Then we just need to simulate for given times following selection, expansion, simulation and backpropagation process. At the end we will return the optimum action with the maximum winning probability. In this function you could see some helper function that we will define later.

In [8]:
    def run(self, self_compete = False): #Self compete on/off, the return type is different.
        start_time = time.time()
        simulate_time = 0

        for i in range(self.iterations):
            depth, selected_node = self.select()
            child_node = self.expand(selected_node)
            winner, runtime = self.simulate(child_node)
            simulate_time += runtime

            self.backprop(child_node, winner)

            if(depth > self.max_depth): #If depth over max depth, kill the loop and assess based on current information
                break
        
        #Select the best action
        current_node = self.tree
        possible_nodes = current_node.child
        best_q = -100
        for node in possible_nodes:
            if(node.q > best_q):
                best_q = node.q
                best_action = node.action
        self.p_plot(possible_nodes) #Probability plots
        run_time = time.time() - start_time - simulate_time

        if(not self_compete): #Visulization require int action type
            best_action = best_action[0] * self.size + best_action[1]

        return best_action, best_q, depth, run_time

## Some helper functions

Now we have defined the tree nodes and the MCTS algorithm class for our game board. However, there are other helper functions we need to define. 

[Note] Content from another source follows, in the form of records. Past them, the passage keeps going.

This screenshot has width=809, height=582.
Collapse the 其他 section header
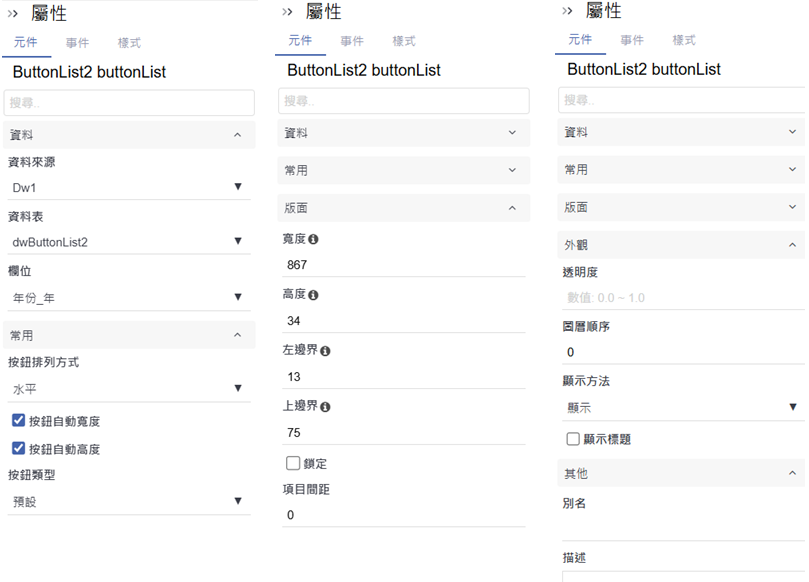pyautogui.click(x=793, y=473)
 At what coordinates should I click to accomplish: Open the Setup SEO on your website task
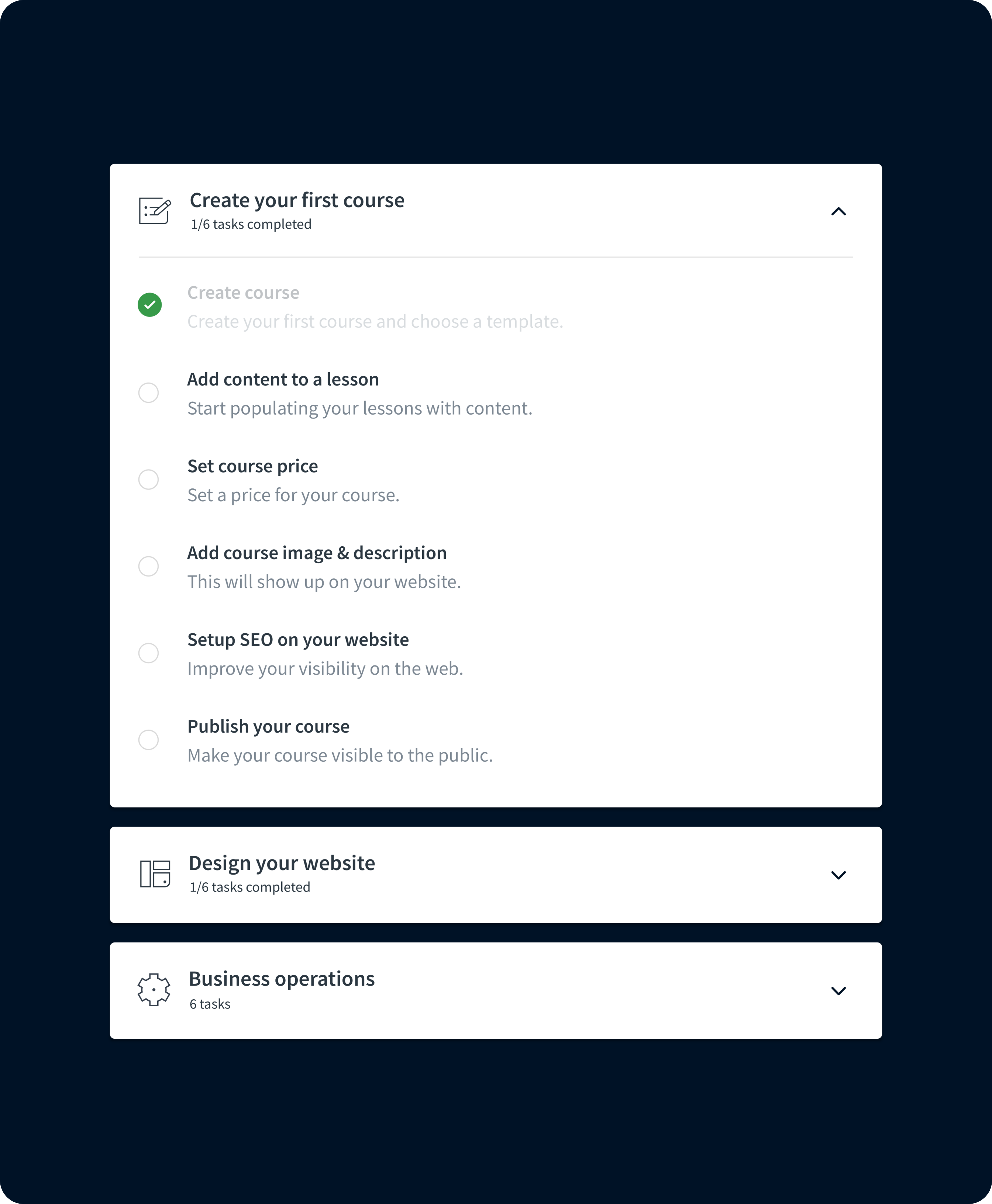[298, 640]
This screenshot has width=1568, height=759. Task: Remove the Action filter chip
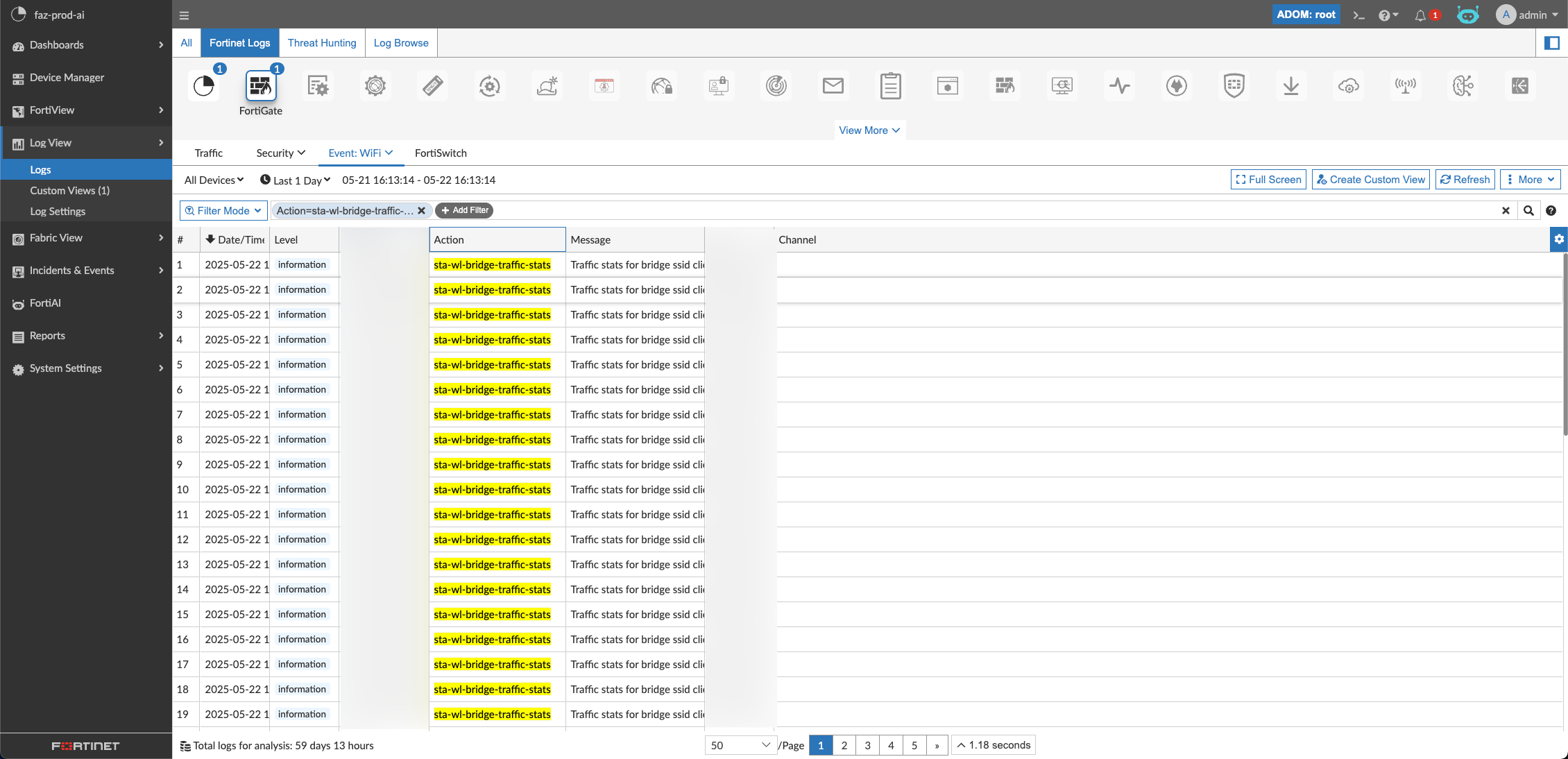(421, 210)
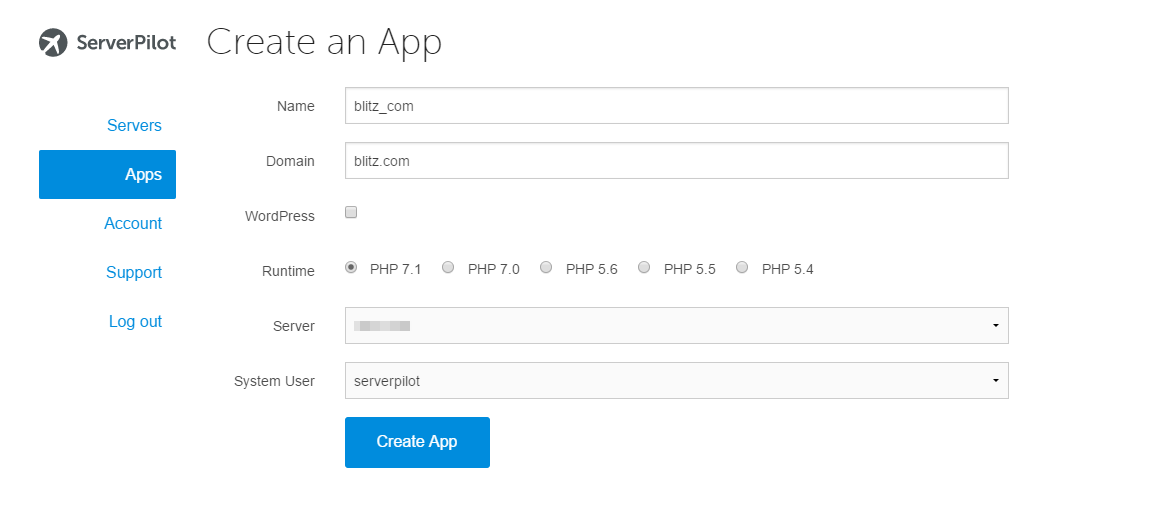Viewport: 1151px width, 531px height.
Task: Click the ServerPilot airplane logo icon
Action: pos(53,43)
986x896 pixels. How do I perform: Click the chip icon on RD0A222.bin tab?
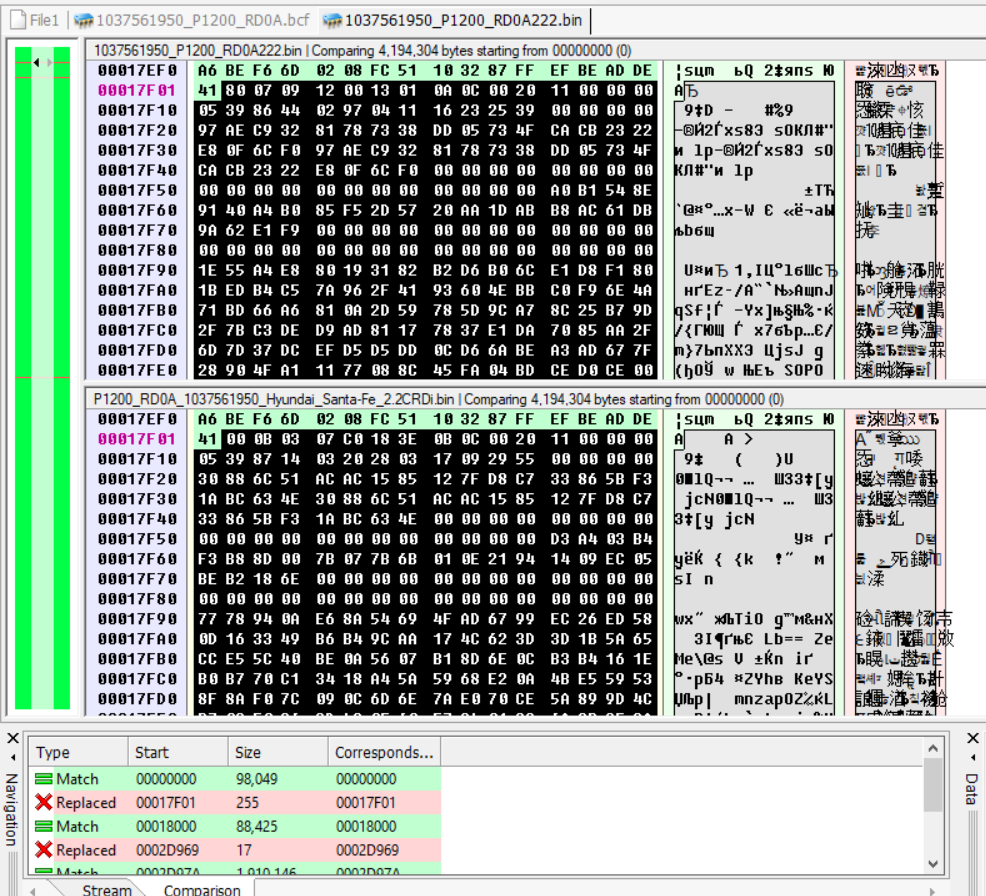[x=332, y=21]
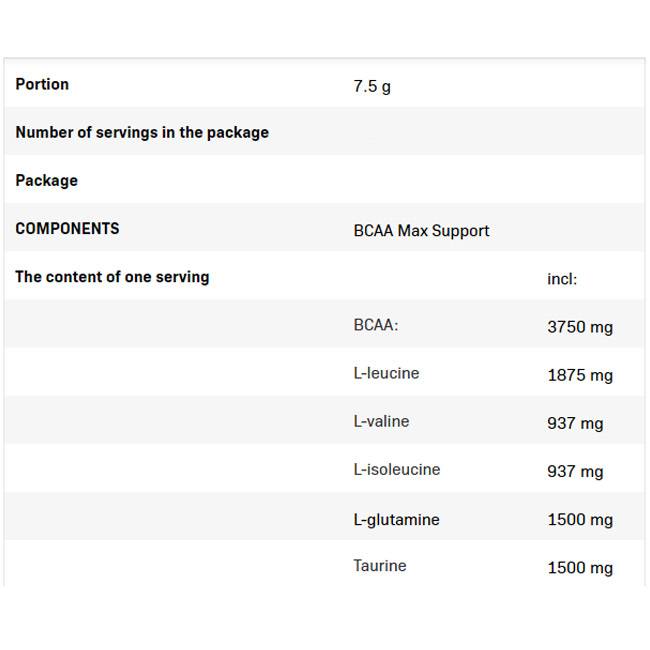Screen dimensions: 650x650
Task: Click the BCAA: ingredient label
Action: pos(376,325)
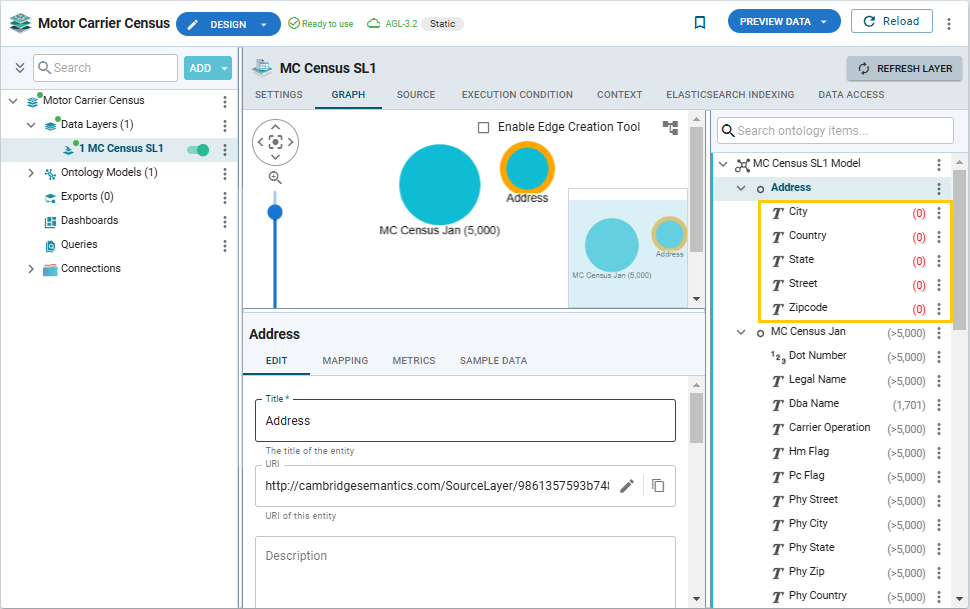This screenshot has width=970, height=609.
Task: Click the zoom-in magnifier on graph
Action: 275,177
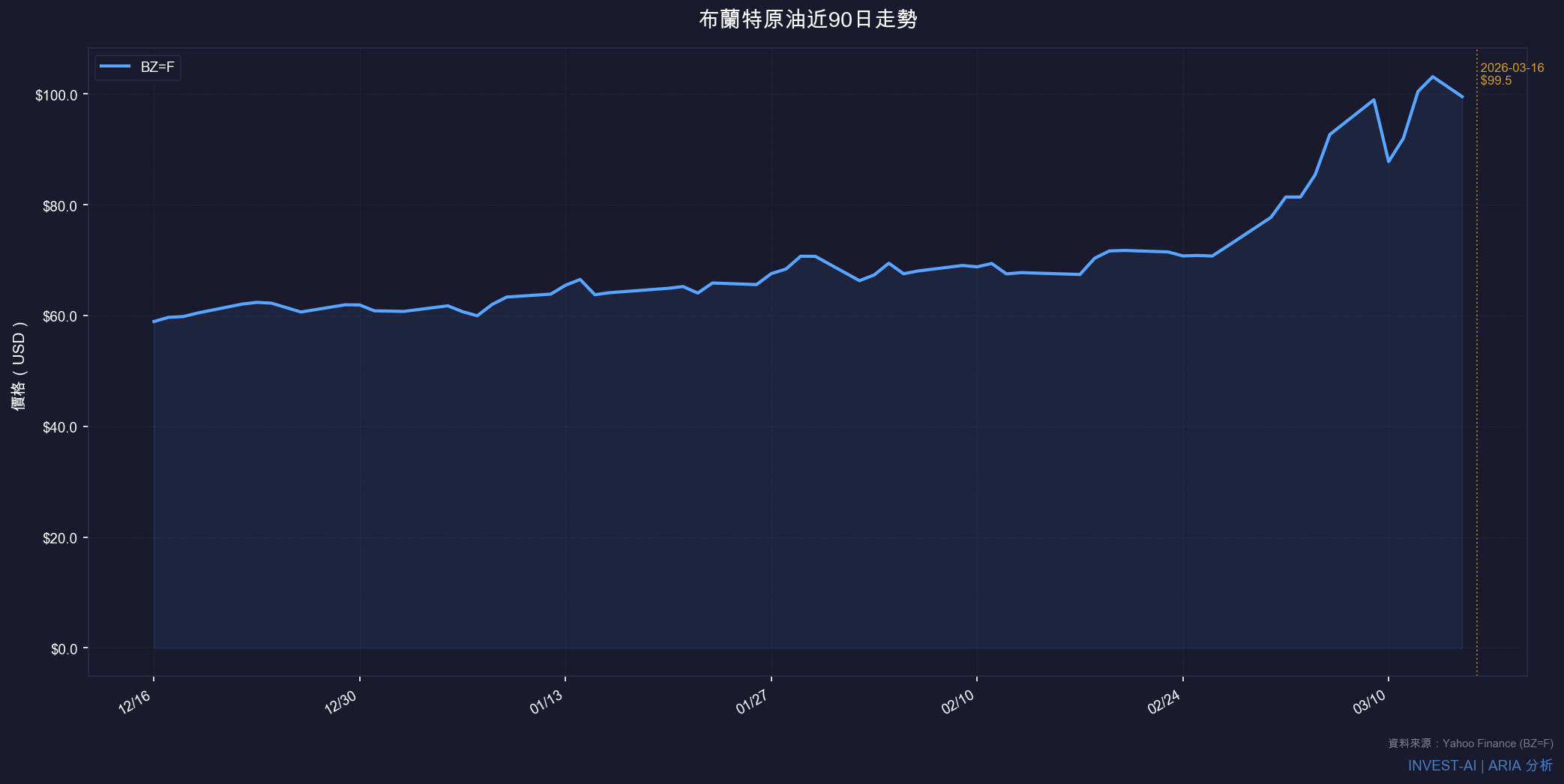Select the 03/10 date tick label
This screenshot has height=784, width=1564.
point(1370,702)
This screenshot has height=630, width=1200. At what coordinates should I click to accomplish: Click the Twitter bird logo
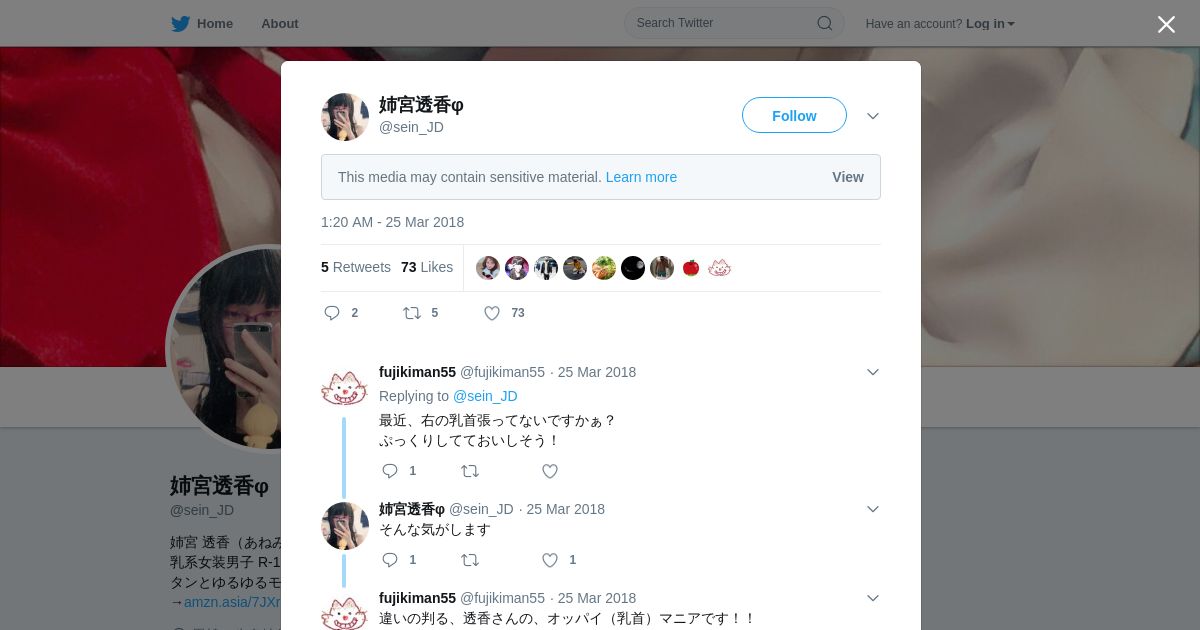(x=180, y=23)
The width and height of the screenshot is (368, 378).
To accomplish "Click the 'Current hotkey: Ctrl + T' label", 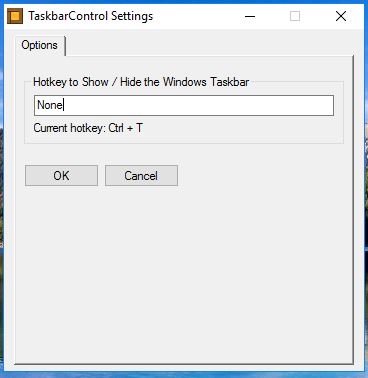I will [88, 128].
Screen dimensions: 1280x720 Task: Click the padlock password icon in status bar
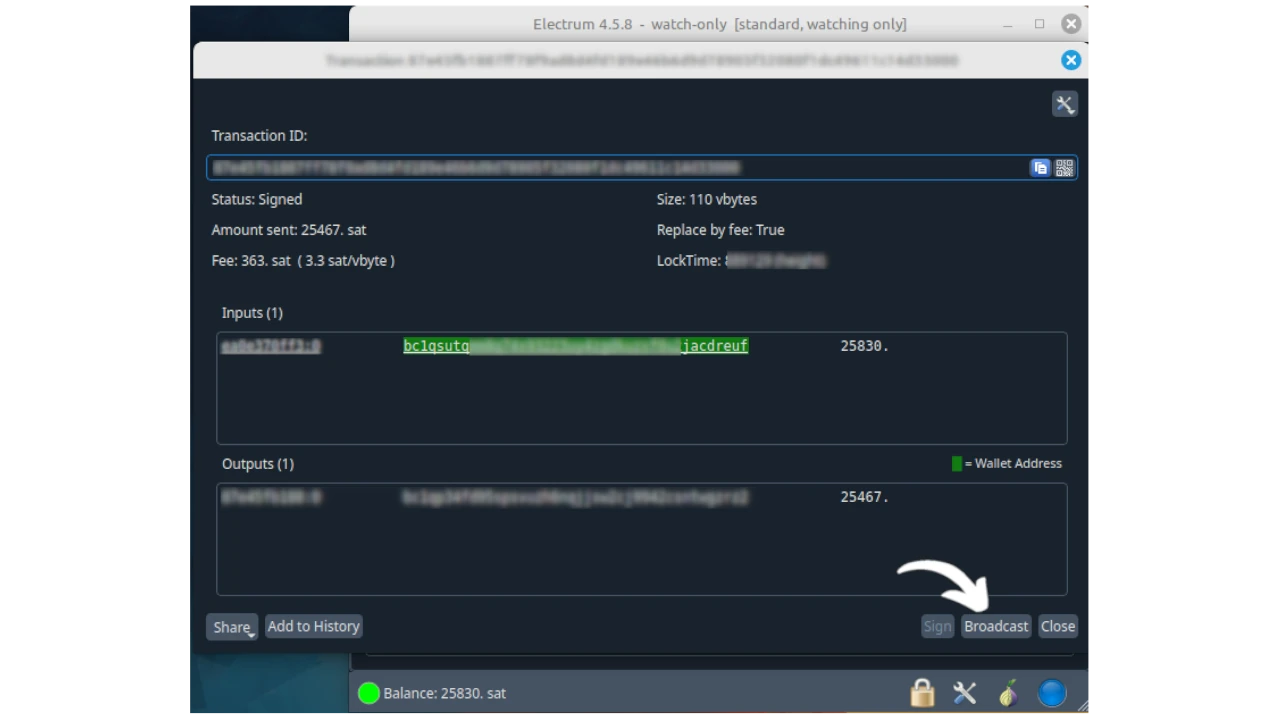coord(922,693)
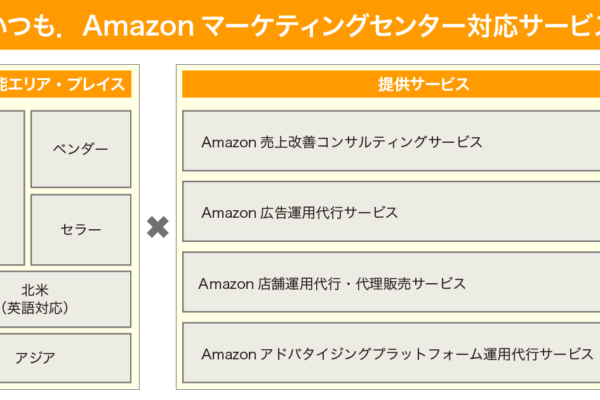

For example, to assess the winner of current game state. We need to assess whether there are n chess lies in a line. Which could be horizontal, vertical or diagonal. It would be easy to assess on a nxn board. However, what if we want to assess (n-1) win marks on a nxn board. To solve this question, we could use a shift window to help us determine the winner.

Another helper function would be the get the valid actions for the game state. You surely do not want someone place a chess on a position you already placed. To avoid this, we need to get all the avaliable positions of the current state.

In [9]:
def get_winners(board, win_mark):
    """
    get the winner of this board
    arg:
    - board state
    return:
    "o", "x", "draw", None (not ended)
    """

    #return who wins
    def __who_wins(sums, win_mark):
        if np.any(sums == win_mark): return 'o'
        if np.any(sums == -win_mark): return 'x'
        return None

    #jusify the winner
    def __is_terminal_in_conv(leaf_state, win_mark):
        # check row/col
        for axis in range(2):
            sums = np.sum(leaf_state, axis=axis)
            result = __who_wins(sums, win_mark)
            if result is not None: return result
        # check diagonal
        for order in [-1,1]:
            diags_sum = np.sum(np.diag(leaf_state[::order]))
            result = __who_wins(diags_sum, win_mark)
            if result is not None: return result
        return None

    n_rows_board = len(board)
    #Use a shift window to check the winner
    window_positions = range(n_rows_board - win_mark + 1)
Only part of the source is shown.